WHAT IS EXPECTED:
Only lines containing "will" are wanted from the data below. Copy those lines.

(Stored data)

-- Opening Marker --

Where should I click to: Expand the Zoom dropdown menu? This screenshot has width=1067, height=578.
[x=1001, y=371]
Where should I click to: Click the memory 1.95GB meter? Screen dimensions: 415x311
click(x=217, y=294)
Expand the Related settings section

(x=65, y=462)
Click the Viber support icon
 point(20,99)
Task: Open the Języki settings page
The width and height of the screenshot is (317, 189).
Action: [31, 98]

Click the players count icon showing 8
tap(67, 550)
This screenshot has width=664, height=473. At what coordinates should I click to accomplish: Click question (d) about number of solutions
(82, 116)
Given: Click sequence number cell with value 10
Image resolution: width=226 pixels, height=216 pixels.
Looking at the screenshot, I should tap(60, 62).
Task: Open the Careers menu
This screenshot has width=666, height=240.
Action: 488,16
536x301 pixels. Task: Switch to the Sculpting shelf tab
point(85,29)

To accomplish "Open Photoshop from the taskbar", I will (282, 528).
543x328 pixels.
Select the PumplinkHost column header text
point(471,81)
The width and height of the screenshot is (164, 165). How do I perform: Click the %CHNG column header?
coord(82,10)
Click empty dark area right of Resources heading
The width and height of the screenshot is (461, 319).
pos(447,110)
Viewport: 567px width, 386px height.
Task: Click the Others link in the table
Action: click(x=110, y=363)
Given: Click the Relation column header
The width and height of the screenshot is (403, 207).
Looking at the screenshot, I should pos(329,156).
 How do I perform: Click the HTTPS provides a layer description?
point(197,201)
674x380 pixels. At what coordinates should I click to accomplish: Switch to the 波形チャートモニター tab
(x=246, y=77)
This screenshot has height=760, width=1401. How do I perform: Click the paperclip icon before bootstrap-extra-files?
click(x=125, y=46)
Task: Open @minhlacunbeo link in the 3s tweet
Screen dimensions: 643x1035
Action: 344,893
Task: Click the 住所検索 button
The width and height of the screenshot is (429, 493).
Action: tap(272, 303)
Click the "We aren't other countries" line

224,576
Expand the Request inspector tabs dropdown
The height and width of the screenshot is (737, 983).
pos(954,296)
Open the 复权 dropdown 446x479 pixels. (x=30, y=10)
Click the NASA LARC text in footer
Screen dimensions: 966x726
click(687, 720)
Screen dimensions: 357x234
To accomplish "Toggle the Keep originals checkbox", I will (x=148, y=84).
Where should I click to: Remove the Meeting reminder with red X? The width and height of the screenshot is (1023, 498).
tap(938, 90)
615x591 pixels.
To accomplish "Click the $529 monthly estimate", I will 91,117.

-- Closing Marker --

RESPONSE TO THE EXERCISE:
To accomplish "Open Photoshop from the taskbar", I will (282, 528).
To accomplish "Toggle the Keep originals checkbox", I will (x=148, y=84).
To accomplish "Click the $529 monthly estimate", I will 91,117.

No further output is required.